The Game Boy of Isaac - Team Kirby Devlog

We are "Team Kirby" from Telecom Paris, and for our end-of-year project, we set out to write a game, inspired by The Binding of Isaac, for the original Game Boy.

View on GitHub
22 June 2020

Our workflow

by yberreby

This post is intended to lay out the fundamentals of our workflow, the reasoning behind it, as well as to provide a refresher on git fundamentals.

Organizing code

Each team should be able to quickly iterate on the features it handles without interfering with the others’ work. To that end, at least at first, we’ll all work on separate ROMs. Obviously, everyone needs to be able to compile and run their code on their machine.

We want our code to be modular, so we’ll split up logically distinct parts of the code into multiple files and include them with the .INCLUDE (or its alias, .INC) directive. While prototyping, each team will then include the relevant files into the appropriate test ROM.

Using git effectively

When working on a group project, effective collaboration is vital ; CodiMD and Discord are pretty straightforward to use, but git deserves special attention.

First off, for the very basics, this cheat sheet should come in handy ; understanding and knowing its contents is an absolute prerequisite.

Beyond that, core characteristics of our workflow are:

Cheat sheet

Creating a branch named tile-colors locally and checking it out

(i.e. switching to it):

git checkout -b tile-colors

Staging changes and committing them

Local changes must typically be staged before they can be committed. This is done with git add <path>.

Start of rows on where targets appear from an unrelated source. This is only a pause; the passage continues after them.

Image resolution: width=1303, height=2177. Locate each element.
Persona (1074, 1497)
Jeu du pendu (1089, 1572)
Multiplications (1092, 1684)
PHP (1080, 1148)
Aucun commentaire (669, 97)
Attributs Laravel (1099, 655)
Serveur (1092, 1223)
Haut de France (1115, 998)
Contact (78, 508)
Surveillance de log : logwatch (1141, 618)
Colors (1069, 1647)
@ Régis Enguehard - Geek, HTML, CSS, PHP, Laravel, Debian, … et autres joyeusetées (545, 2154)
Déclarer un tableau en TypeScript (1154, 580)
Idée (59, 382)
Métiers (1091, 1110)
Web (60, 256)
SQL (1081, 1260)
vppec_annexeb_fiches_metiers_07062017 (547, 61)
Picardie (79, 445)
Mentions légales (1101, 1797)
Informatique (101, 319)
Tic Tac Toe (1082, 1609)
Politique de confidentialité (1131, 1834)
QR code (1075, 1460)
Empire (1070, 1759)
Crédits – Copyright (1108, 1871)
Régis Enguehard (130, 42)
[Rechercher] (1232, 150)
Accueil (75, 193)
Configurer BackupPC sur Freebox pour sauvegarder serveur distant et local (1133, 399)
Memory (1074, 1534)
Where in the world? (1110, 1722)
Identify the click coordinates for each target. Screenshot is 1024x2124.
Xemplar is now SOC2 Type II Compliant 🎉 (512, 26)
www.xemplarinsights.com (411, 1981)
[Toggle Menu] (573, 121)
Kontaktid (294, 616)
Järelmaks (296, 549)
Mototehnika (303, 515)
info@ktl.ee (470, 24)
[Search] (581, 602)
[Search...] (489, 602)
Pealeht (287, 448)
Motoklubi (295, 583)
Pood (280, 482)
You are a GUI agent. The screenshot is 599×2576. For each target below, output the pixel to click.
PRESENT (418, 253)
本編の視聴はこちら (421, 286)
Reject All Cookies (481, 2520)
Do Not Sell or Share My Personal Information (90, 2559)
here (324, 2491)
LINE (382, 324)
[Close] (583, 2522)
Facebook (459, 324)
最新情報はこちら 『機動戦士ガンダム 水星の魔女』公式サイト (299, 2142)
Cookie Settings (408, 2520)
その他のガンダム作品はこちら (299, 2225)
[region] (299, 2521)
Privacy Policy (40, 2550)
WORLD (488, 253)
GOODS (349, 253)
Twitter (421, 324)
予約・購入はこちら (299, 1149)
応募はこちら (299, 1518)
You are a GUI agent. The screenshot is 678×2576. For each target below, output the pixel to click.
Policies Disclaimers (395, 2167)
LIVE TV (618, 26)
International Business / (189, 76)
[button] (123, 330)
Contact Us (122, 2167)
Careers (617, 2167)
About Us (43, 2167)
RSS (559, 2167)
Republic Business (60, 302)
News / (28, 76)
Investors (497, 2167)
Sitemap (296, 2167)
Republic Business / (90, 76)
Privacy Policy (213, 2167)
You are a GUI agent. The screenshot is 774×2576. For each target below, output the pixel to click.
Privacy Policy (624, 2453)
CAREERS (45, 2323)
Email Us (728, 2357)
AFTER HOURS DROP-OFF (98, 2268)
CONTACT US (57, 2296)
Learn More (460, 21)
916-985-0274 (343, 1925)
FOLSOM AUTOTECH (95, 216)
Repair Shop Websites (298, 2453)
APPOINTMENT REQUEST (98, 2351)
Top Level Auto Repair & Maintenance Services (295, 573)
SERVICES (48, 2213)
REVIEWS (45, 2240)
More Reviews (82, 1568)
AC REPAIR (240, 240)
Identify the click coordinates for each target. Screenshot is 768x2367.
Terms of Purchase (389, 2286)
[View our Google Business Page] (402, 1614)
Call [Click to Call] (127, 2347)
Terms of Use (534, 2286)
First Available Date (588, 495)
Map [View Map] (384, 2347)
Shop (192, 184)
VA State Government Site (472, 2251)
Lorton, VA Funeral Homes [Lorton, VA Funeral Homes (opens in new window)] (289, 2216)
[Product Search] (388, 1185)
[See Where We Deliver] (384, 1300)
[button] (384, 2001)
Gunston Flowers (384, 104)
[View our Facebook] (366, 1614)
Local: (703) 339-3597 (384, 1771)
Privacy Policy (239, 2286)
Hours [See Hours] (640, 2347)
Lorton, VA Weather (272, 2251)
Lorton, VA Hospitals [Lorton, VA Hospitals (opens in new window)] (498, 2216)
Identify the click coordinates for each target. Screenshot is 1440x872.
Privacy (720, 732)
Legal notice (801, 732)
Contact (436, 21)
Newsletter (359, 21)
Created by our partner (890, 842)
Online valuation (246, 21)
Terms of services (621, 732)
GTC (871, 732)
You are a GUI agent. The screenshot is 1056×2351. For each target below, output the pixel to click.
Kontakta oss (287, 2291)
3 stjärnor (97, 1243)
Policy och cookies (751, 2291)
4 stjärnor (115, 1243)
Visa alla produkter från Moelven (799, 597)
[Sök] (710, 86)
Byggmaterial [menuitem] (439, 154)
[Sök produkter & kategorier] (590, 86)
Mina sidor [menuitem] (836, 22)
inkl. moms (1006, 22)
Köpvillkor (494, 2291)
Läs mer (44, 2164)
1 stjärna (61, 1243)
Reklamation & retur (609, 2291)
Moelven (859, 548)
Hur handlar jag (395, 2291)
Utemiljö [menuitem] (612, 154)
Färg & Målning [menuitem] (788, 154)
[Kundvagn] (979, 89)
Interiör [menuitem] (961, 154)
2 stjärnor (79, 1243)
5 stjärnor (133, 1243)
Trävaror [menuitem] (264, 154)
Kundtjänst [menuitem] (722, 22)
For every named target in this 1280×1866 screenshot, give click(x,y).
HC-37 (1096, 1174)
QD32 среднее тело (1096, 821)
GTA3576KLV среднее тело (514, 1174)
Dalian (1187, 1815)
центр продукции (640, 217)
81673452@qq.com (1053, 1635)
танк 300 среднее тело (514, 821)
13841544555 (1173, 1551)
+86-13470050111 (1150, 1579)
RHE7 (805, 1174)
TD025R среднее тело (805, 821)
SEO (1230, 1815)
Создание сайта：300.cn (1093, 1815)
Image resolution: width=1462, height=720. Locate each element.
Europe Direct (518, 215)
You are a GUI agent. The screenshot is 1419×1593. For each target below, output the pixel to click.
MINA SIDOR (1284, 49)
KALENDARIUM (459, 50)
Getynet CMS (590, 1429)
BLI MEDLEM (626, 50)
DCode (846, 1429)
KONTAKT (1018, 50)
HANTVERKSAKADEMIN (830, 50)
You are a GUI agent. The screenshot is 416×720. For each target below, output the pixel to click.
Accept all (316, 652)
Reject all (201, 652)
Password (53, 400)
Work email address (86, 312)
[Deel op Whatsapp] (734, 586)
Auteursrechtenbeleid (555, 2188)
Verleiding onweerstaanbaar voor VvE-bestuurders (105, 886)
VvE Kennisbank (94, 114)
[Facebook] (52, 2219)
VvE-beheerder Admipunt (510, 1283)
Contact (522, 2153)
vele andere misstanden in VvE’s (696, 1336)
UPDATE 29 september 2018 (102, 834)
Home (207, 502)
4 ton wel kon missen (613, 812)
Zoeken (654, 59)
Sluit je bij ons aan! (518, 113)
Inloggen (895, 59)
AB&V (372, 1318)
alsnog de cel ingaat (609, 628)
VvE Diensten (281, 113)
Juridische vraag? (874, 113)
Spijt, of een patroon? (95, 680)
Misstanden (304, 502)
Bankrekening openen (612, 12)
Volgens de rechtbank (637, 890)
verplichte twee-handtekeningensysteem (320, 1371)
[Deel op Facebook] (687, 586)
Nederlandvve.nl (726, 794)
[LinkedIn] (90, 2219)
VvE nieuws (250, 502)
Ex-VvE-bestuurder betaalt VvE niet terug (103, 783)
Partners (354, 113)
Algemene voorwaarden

After doing so, and before committing, please review what you’re about to commit with git status (to see the affected files). If you want to inspect the details of your staged changes, you can use git diff --cached. If you feel you’ve made a mistake, unstage as needed.

Once you are satisfied with your staged changes, commit them with git commit, which will open your text editor to let you write a commit message. Please write a concise summary of your changes on the first line, add a blank line, then feel free to go as much into details as you’d like in the rest of the commit.

Then, push your changes to your branch.

Pushing your newly created branch to GitHub

The -u flag sets up a remote branch to track your local branch. origin refers to a remote, namely our GitHub repository.

git push -u origin tile-colors # needed for the first push
git push # use this for subsequent pushes

Merge commits and fast-forwarding

When merging (git merge, git pull, etc.), depending on your git history, a merge commit is not always created.

When the git history is linear, you can fast-forward : no merge commit is created.

A - B - C    master         merge 
         \            --------------->  A - B - C - D  master
           D feature   (fast-forward)                  feature

When there’s a fork, you cannot fast-forward : a merge commit is required.

A - B - C - D master        merge        A - B - C - D - F master
          \           ----------------->           \   / ^---- merge commit
            E feature (no fast-forward)              E     feature

By default, git pull allows merge commits. To avoid these types of commit, either pull with the flag --ff-only (will only merge if it can be fast-forwarded), or --rebase (will perform a rebase when needed, do not use if you don’t know how to use it). You can use git config pull.ff only to automatically use --ff-only on this repository.

Squashing

When merging, if you want to squash all your commits into one, use the flag --squash

For example:

A - B              master
      \                     
        C - D - E  feature

git merge --squash feature

A - B - C' master  (C' = C + D + E)

Stashing

Sometimes, you do not want to commit your changes, but need to save your changes somewhere (for instance when pulling). You could create a temporary commit, then later rebase and squash, but an easier way is to use the stash. git stash puts your unstaged changes into the stash, git stash pop applies the latest stashed item and removes it from the stash, git stash drop discards the latest stashed item without applying it (use with caution). Additional commands can be found with git help stash.